Others are less obvious choices – “Las Tumbas” (The Tombs), for example, with its lyrics about Rivera’s experience in prison; “Colobó,” about the pleasures of living in Loiza Aldea, Puerto Rico’s legendary Black town outside of San Juan where bomba thrives today; and “La Gata Montesa,” a bittersweet bolero-chá about a woman who’s a mountain lion and a “vampiress.”

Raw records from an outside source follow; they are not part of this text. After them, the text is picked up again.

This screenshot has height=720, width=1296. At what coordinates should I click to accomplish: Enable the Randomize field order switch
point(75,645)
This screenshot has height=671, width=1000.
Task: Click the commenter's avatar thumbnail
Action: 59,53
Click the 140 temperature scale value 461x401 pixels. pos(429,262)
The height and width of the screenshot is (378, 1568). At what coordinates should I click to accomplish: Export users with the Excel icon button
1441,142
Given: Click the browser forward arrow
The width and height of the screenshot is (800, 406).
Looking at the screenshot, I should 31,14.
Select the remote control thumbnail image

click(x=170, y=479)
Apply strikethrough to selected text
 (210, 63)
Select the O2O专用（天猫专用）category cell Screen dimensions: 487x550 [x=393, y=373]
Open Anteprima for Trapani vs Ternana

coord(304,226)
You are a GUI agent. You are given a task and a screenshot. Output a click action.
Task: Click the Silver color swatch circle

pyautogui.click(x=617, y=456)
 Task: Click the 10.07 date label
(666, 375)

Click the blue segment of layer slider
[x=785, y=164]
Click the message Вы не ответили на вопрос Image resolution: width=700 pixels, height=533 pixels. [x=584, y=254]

When Miguel Zenón’s quartet gets to stretching the numbers out live, Sonero is a full evening of entertainment. Unheard but not unacknowledged, the lyrics float in the heads of the musicians as they channel the spirit of Ismael Rivera into their own instrumental masterwork.

About Miguel Zenón

A multiple Grammy® nominee and Guggenheim and MacArthur Fellow, Zenón is one of a select group of musicians who have masterfully balanced and blended the often contradictory poles of innovation and tradition. Widely considered one of the most groundbreaking and influential saxophonists of his generation, Zenón has also developed a unique voice as a composer and as a conceptualist, concentrating his efforts on perfecting a fine mix between Latin American folkloric music and jazz. Born and raised in San Juan, Puerto Rico, Zenón has recorded and toured with a wide variety of musicians including Charlie Haden, Fred Hersch, Kenny Werner, Bobby Hutcherson and Steve Coleman and is a founding member of the SFJAZZ Collective.